| PROBLEM REQUIREMENTS |
Please reproduce, exactly and in full, the lines running from the one that contains "The image size is (1242, 495)." to the end of the entries.
### EXTRACTED ENTRIES
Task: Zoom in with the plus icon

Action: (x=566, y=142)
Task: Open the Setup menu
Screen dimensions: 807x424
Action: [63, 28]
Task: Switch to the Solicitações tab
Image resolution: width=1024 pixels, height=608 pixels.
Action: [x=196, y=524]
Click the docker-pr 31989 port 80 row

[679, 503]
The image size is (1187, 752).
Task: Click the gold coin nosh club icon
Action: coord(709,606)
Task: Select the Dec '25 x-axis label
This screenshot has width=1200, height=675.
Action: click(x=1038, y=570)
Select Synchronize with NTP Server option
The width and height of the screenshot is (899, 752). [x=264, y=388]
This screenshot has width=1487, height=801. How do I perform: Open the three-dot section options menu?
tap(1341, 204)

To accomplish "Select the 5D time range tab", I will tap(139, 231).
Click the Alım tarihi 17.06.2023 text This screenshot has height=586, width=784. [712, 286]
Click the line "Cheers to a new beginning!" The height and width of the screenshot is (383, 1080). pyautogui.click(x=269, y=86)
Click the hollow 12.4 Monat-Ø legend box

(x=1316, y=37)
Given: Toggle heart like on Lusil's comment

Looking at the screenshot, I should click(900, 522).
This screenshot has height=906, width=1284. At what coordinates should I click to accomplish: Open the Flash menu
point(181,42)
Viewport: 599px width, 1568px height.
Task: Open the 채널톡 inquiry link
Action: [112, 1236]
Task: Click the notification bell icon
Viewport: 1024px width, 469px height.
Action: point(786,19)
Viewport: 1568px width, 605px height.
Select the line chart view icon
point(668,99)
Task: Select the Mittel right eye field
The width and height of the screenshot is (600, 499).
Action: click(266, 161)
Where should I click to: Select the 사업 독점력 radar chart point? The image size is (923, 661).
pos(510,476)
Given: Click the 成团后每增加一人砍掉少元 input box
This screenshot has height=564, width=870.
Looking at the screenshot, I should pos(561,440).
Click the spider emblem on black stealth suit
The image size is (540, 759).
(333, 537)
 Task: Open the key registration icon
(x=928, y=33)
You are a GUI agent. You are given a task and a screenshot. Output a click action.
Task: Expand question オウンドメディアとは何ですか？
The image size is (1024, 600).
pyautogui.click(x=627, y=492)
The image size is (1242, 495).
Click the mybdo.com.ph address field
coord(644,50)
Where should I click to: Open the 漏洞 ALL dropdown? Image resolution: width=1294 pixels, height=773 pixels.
######
| ANSWER SPACE |
The image size is (1242, 495).
Click the mybdo.com.ph address field
coord(644,50)
Where should I click to: Open the 漏洞 ALL dropdown? Image resolution: width=1294 pixels, height=773 pixels.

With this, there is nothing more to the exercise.